Stamp out email

Marketing to in-boxes delivers hideous open rates, so why not do something that is sure to grab the attention of an existing or potential client? Try old-fashioned direct mail.

Stamp out email
Smart marketing to your current client base will reduce the need to chase new clients.

We’ve all have heard the phrases “You get what you pay for” and “Penny wise and pound foolish.” Whatever expression you prefer, the message is the same: What you put out is what you get back. That being said, emails are free for a reason.

Not too long ago, the amount of daily mail received in our home mailboxes was almost overwhelming. Bills, catalogs, solicitations — the list is endless — created so much visual confusion that little stood out in the sea of paper.

Fast-forward to the present day. Many of the items that used to arrive via letter carrier now show up in emails, and at a staggering rate. Our inbox has become a place where messages are only as relevant as the page they are seen on. Once an email is marked as “read” or does not fit on the first page, it is almost always forgotten and buried by the next batch, creating a user experience that is unpleasant and ineffective. It’s a never-ending cycle.

Emails have created such a level of inundation and saturation that they rarely do what they are supposed to do, which is get opened and get read.

Advantages of Direct Mail

According to Constant Contact, the open rate of an email sent in the companion animal profession is below 13 percent. Surprisingly, the open rate is one of the highest of all industries surveyed.

If your goal is to attract, engage and enlighten your clients with an email, the sooner you break the habit, the better. Instead, redirect your marketing efforts and pay for postage.

Due to the huge reduction in paper mail over the last 10-plus years, your client’s mailbox is valuable real estate these days. Direct mail allows content you want to convey to be delivered in a highly personalized, highly visible manner, giving recipients a break from the digital mountain they have to climb each day.

Your clients want to feel as special as you consider them. They are ready for a break from the boring and mundane. They want to feel the personal connection, which is something that can never be achieved electronically.

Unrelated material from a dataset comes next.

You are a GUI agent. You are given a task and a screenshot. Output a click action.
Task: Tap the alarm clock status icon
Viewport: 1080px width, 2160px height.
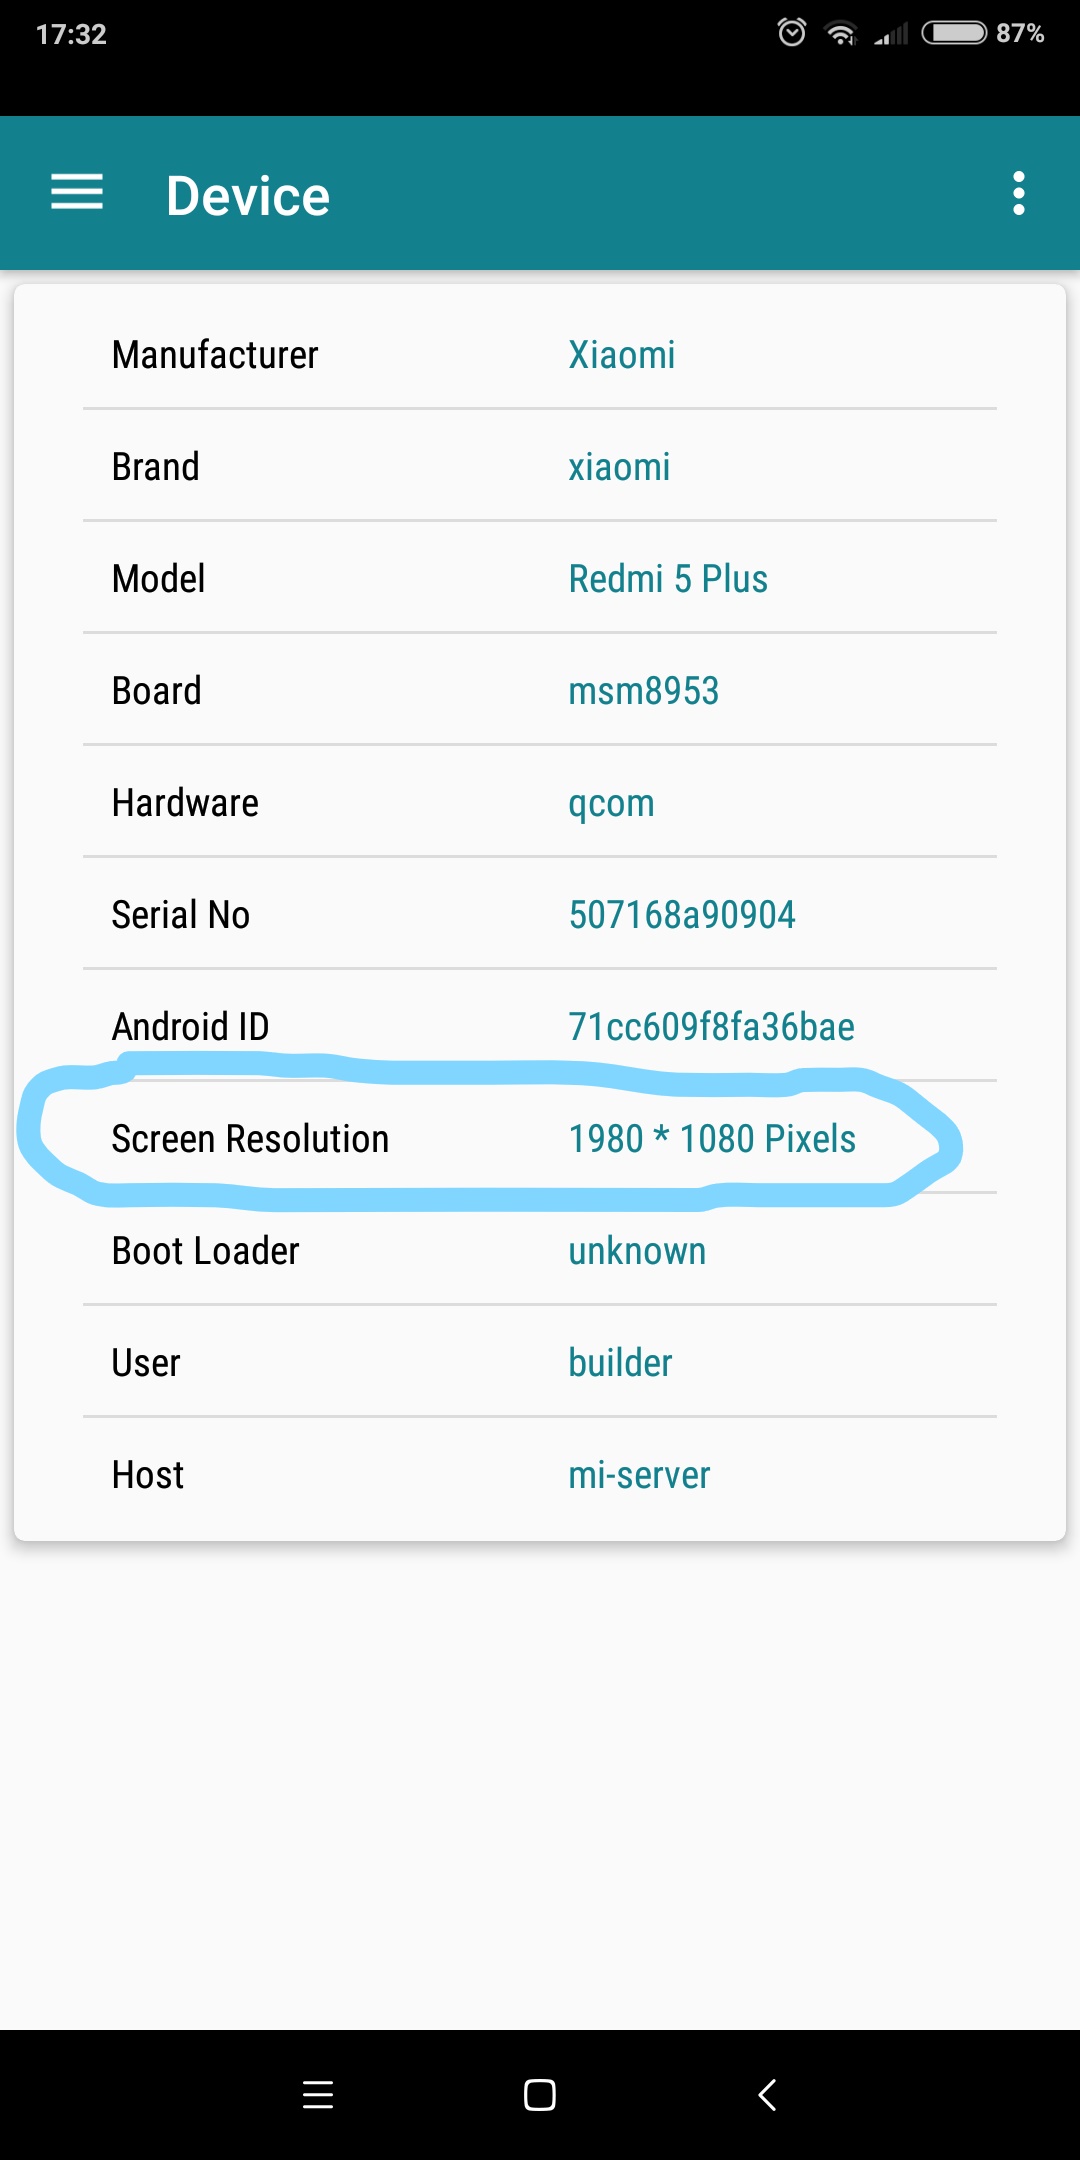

Here’s a look at the life cycle of email versus direct mail:

Target Your Audience

Granted, direct mail will cost slightly more than email marketing, but here is the catch: When done correctly, the money is an investment, not a cost.

Take, for instance, a “new client acquisition” direct-mail campaign in which a qualified partner company will work with you to develop a list of client prospects in a set radius from your hospital. You choose their income level, the types of pets and their distance from the practice. A list of 500 to 5,000 names and addresses is generated. Now you can deliver a highly visible, acutely targeted mailing with a strong offer and eye-catching design into the prospective client’s mailbox for under a dollar, including postage.

If the campaign brings you one new client, the effort might more than pay for itself. Many practices will get several new clients on the first try.

The key to these campaigns is working with a trusted partner that knows what it is doing.

Awash in E-Newsletters

In addition to new-client advertising, a regular mailer to your current client base is more important. A well-written newsletter is the single most important marketing effort a practice can make to boost foot traffic and sustain revenue growth. Keeping your clients educated is the key to successful marketing. When done with consistency, the results delivered are undeniable, but only if the newsletter is read.

While most practices believe their e-newsletter is golden, other companies think the same way when they send theirs to your client. The truth is that all the newsletters are pretty much well done.

The problem is that the constant recurrence of the “E-newsletter” subject line causes the recipient, your client, to glance over them and move on.

When you say, “Emails are free,” understand that’s not really the case. The cost is buried in the expensive software your practice uses or is reflected in the membership fees paid to services like Mailchimp and Constant Contact. Then factor in the time you or your employees take to generate the emails. And remember that, at most, only about 13 percent of emails are being opened.

The Rule of Seven

Regular communication with your client base is critical to the success of your practice. Clients who are made to feel special develop a more personal connection with your practice. They:

  • Stay with you longer.
  • Come in more frequently.
  • Refer you more often.
  • Are more resistant to your competitors’ solicitation efforts.

But only if they read what you send them!

Life is a numbers game in many ways. The more people who get your messaging, the more successful it will be. Why not guarantee that what you send is getting read? Isn’t that worth a little money upfront, even as a test?

Marketing is a fancy word for communicating. The cornerstone of successful marketing is consistency. Fancy marketers call this the Rule of Seven, meaning the average person needs to see something seven times before he or she commits it to memory. If someone reads your emails about 10 percent of the time, how long before they’ve seen it seven times? Is it really worth the effort?

Try doing things a different way and doing what most of your competitors aren’t. Not only will you never look back, but you will ask yourself, “Why did I wait so long?”

Smart marketing to your current client base will reduce the need to chase new clients. Help put your practice on autopilot by nurturing your clients in a way that is unique, intimate and guaranteed to get a response.

The traditional mailbox holds the key to unlocking huge potential for increased revenue, client loyalty and your financial freedom. As I like to say, why blend in when you were meant to stand out?